(Recorded data Opens)

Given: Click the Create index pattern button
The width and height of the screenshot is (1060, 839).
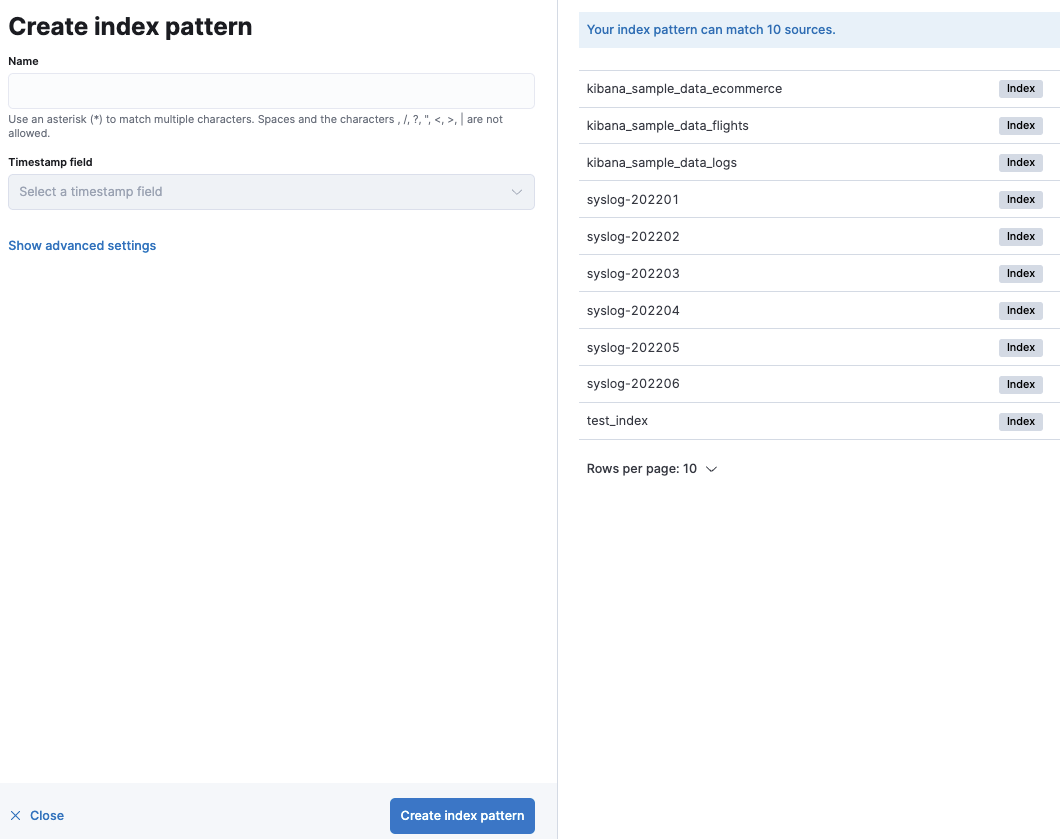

(Recorded data Closes)
(Recorded data Opens)

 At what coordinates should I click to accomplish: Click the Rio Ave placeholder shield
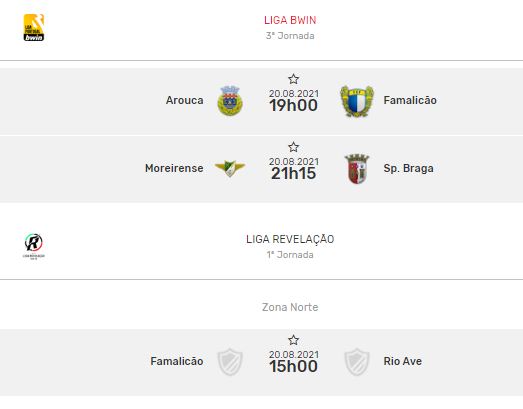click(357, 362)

(Recorded data Closes)
(Recorded data Opens)

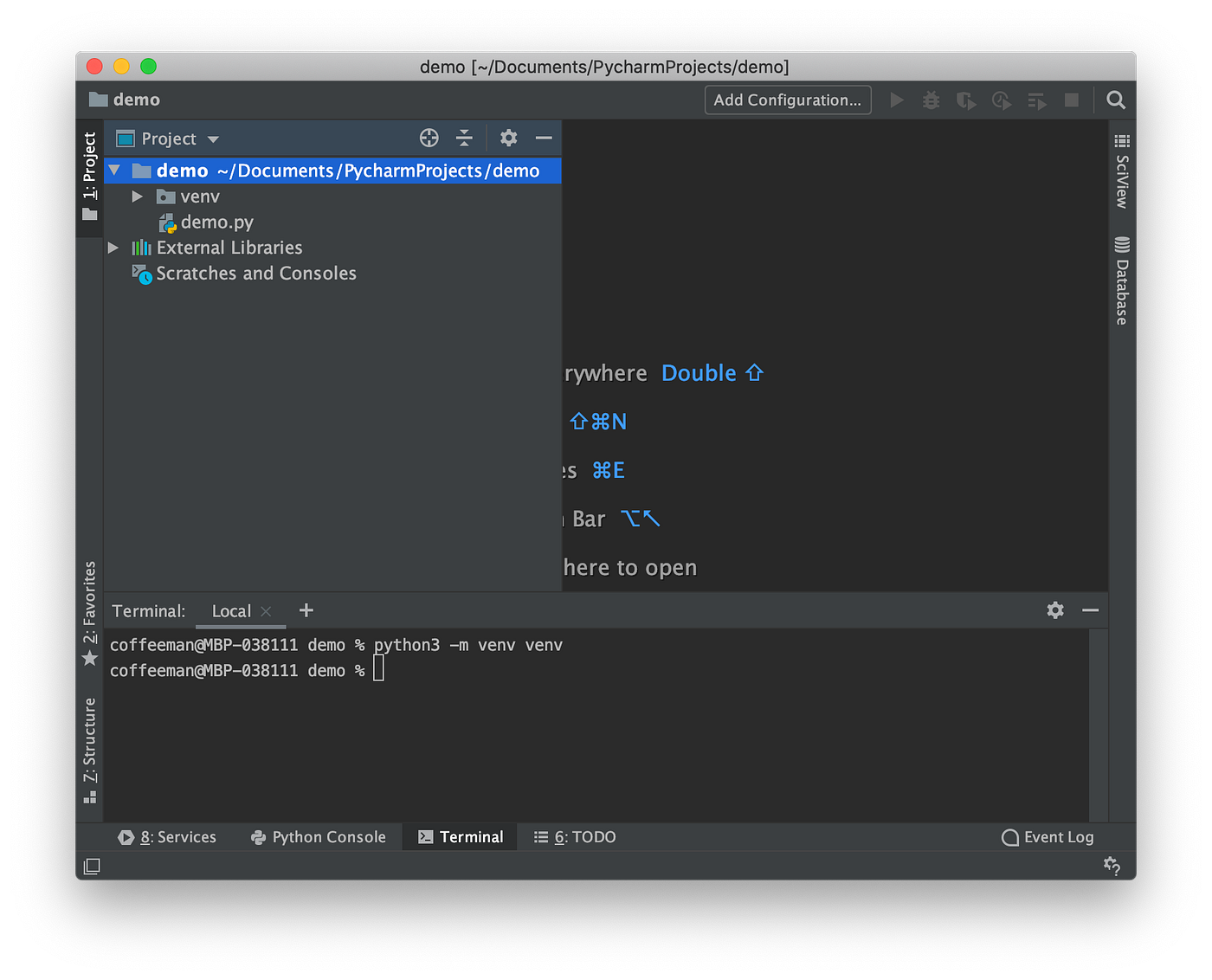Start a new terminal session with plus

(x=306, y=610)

(Recorded data Closes)

▶ **Your objective**
From the records above, copy out the line with "Given: Click the Create index pattern button", the line with "The width and", and every line between them, word for word.

▶ **Exercise solution**
Given: Click the Create index pattern button
The width and height of the screenshot is (1060, 839).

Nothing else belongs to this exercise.